### Zu bearbeitende Aufgaben:
**a)** Geben Sie den Absatz des Textauszugs, der mit „Und nächste Woche“ beginnt, als knappe Stichpunktliste wieder und bewahren Sie dabei seine wesentlichen Aussagen.
**b)** Entnehmen Sie dem Textauszug wortgetreu die Passage von „Und nächste Woche, wenn“ bis „Babysitter herkriegen soll.“.

Und nächste Woche, wenn der Pegel langsam sinkt, denke ich dann wieder, genau wie früher und hoffentlich für alle Zeiten: das wird alles gut. Entweder, ich kriege Kinder, die zauberhaft und gesund sind und die L., der seinen Beruf nicht ein Achtel so sehr liebt wie ich, großzieht zu fabelhaften Menschen. Oder ich kriege keine und kann in Zukunft bei solchen Feuilletonthemen getrost zum Kinoteil weiterblättern, die Kritiken lesen und mir keine Gedanken machen, wo ich Donnerstag Abends bitte einen Babysitter herkriegen soll.

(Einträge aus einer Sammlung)
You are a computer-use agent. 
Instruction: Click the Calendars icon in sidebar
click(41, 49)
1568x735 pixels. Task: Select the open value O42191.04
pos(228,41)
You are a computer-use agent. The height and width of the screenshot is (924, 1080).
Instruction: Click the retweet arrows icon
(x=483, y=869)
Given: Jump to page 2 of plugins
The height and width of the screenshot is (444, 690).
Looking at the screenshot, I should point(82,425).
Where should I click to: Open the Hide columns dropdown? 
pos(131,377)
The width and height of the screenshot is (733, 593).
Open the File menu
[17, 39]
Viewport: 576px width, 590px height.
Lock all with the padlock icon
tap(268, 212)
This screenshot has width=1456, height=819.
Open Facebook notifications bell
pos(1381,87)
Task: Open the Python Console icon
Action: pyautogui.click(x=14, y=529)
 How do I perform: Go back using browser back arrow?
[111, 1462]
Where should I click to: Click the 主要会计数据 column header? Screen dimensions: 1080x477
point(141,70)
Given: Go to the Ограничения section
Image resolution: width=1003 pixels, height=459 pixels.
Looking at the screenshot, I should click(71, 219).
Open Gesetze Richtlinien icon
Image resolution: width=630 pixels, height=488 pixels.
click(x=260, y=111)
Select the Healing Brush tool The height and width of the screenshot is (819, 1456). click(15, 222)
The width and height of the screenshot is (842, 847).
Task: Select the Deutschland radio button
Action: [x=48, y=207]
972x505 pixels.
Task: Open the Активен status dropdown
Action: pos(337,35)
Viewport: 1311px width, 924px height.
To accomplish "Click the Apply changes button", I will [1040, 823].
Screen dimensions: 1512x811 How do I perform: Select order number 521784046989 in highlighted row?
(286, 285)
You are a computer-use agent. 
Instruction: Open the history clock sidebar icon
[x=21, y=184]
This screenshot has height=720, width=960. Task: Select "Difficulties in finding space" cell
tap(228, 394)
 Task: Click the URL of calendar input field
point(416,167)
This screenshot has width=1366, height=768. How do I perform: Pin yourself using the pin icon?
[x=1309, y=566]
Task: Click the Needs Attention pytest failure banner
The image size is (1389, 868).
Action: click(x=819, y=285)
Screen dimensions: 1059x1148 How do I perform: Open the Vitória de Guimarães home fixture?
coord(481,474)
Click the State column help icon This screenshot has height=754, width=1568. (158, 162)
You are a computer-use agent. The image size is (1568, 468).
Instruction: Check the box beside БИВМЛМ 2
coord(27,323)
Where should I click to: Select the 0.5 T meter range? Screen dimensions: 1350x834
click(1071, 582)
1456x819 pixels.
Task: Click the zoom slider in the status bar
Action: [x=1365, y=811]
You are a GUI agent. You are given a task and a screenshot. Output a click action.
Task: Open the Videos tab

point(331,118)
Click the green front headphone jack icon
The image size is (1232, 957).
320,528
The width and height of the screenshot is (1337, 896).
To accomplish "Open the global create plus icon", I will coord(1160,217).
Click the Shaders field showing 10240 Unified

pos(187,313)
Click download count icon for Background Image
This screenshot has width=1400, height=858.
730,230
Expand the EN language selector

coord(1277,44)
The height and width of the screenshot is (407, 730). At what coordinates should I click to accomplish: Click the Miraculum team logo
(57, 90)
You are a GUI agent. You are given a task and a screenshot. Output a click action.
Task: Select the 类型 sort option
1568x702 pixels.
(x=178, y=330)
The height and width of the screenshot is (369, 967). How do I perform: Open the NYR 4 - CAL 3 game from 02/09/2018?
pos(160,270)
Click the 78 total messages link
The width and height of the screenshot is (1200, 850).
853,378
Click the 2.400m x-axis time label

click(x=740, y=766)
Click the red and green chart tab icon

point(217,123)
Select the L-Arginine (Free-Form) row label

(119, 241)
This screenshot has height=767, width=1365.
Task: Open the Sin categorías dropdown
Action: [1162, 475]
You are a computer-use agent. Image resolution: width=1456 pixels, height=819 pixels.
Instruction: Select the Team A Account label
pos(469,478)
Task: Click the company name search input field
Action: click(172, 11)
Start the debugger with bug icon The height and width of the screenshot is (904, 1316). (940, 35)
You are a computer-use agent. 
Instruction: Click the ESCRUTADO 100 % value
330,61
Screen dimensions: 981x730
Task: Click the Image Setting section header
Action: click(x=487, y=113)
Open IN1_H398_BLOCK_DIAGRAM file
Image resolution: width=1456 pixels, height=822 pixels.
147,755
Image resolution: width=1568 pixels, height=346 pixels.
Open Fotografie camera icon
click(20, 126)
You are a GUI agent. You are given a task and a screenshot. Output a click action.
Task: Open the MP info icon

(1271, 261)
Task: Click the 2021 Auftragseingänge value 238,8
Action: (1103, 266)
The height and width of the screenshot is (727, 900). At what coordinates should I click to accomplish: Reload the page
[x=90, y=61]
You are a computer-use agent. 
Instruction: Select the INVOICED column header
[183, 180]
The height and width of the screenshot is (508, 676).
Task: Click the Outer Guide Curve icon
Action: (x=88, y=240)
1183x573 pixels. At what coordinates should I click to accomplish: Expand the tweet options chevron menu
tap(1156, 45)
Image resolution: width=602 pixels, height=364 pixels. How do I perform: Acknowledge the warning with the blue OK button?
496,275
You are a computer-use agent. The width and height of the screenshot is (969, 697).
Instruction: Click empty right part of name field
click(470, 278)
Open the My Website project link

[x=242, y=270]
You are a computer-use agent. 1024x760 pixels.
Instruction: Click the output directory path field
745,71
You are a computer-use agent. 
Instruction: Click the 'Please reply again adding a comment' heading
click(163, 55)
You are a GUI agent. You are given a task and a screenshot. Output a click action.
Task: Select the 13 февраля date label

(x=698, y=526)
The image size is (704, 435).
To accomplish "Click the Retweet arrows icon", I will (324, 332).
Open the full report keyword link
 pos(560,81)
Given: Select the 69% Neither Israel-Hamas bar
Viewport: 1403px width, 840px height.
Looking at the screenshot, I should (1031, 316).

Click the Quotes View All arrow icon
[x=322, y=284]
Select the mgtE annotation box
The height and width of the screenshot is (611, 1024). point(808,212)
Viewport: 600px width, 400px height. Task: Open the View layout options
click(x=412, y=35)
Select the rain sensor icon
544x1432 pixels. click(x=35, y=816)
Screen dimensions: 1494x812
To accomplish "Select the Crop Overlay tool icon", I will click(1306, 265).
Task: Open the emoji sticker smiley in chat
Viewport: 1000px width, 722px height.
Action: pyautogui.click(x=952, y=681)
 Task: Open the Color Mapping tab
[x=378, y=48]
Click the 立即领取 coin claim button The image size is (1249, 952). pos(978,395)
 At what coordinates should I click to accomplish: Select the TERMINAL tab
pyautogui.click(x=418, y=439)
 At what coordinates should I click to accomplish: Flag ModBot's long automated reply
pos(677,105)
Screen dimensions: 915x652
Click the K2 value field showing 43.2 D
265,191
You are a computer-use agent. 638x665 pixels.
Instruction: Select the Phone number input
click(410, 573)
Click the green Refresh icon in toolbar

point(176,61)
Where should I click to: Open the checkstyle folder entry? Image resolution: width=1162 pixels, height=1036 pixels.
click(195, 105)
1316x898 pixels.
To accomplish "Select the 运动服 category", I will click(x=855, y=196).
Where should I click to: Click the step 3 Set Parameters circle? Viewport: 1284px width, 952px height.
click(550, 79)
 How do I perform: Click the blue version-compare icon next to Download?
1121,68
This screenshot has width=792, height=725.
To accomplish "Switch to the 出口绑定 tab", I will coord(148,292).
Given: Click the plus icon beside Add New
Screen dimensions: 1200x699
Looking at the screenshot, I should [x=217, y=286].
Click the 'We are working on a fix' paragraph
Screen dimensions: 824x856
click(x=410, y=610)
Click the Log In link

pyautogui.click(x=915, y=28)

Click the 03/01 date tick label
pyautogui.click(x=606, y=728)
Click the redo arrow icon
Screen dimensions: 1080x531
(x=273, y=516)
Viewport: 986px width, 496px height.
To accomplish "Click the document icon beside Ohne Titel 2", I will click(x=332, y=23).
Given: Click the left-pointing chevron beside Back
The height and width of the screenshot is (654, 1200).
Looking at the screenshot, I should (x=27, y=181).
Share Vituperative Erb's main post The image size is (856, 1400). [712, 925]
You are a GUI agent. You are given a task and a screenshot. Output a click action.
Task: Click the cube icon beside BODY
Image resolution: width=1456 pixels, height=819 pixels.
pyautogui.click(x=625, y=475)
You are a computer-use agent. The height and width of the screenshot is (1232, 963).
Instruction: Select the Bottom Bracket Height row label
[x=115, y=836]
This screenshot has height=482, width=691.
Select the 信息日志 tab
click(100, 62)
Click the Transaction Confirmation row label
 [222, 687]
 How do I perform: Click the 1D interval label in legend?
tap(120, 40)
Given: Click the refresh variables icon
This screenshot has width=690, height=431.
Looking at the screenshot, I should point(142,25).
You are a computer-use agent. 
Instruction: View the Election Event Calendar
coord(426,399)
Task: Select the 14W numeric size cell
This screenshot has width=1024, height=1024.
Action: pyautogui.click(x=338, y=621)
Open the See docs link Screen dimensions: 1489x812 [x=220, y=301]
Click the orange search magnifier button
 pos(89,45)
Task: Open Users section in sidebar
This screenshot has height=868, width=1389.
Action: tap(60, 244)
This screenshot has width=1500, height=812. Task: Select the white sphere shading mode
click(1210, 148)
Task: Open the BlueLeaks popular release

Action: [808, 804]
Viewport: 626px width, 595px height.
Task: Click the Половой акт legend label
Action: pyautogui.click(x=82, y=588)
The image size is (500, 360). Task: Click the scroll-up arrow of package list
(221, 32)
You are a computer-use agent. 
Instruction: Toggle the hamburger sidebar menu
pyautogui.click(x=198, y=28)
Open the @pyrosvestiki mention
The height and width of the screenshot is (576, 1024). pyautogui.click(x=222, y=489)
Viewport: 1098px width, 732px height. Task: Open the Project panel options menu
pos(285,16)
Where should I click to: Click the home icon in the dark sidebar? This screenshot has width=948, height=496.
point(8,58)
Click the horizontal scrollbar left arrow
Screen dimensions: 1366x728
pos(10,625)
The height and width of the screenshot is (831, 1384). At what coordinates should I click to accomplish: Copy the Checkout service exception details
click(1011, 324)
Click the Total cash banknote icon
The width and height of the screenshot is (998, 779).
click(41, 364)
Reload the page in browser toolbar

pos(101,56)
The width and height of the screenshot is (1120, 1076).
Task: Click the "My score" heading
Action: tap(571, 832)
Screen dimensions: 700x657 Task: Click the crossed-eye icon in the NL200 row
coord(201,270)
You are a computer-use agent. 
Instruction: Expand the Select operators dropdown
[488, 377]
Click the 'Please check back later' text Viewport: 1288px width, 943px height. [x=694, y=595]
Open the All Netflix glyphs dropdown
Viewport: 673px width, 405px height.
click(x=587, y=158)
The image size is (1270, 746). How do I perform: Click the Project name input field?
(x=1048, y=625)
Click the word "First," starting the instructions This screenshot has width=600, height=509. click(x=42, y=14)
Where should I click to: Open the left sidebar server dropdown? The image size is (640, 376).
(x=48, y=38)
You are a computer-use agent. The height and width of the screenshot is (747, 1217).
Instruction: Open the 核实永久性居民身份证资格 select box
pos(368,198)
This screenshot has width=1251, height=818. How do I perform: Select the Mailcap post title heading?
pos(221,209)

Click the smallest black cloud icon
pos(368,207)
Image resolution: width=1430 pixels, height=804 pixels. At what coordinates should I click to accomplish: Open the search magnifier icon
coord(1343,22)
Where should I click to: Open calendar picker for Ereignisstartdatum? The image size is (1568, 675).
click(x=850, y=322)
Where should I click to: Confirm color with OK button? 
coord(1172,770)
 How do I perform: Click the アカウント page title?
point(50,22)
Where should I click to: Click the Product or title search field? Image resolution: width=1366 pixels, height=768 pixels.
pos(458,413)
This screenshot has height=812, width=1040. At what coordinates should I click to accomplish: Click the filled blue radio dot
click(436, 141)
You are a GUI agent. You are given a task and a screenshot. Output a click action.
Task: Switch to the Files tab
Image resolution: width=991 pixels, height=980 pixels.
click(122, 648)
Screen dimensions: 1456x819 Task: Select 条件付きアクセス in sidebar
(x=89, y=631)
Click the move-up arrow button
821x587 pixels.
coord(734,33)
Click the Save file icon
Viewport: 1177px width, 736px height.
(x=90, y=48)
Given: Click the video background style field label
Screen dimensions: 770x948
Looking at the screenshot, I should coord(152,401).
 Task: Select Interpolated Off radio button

### Lösungen:
**a)**
- Nächste Woche, wenn der Pegel langsam sinkt, kehrt die Zuversicht zurück, dass alles gut wird.
- Möglichkeit eins: zauberhafte, gesunde Kinder, die L. zu fabelhaften Menschen großzieht; er liebt seinen Beruf nicht ein Achtel so sehr wie ich meinen.
- Möglichkeit zwei: keine Kinder; dann kann ich bei solchen Feuilletonthemen getrost zum Kinoteil weiterblättern, die Kritiken lesen und muss mir keine Gedanken um einen Babysitter für Donnerstagabend machen.

**b)**
Und nächste Woche, wenn der Pegel langsam sinkt, denke ich dann wieder, genau wie früher und hoffentlich für alle Zeiten: das wird alles gut. Entweder, ich kriege Kinder, die zauberhaft und gesund sind und die L., der seinen Beruf nicht ein Achtel so sehr liebt wie ich, großzieht zu fabelhaften Menschen. Oder ich kriege keine und kann in Zukunft bei solchen Feuilletonthemen getrost zum Kinoteil weiterblättern, die Kritiken lesen und mir keine Gedanken machen, wo ich Donnerstag Abends bitte einen Babysitter herkriegen soll.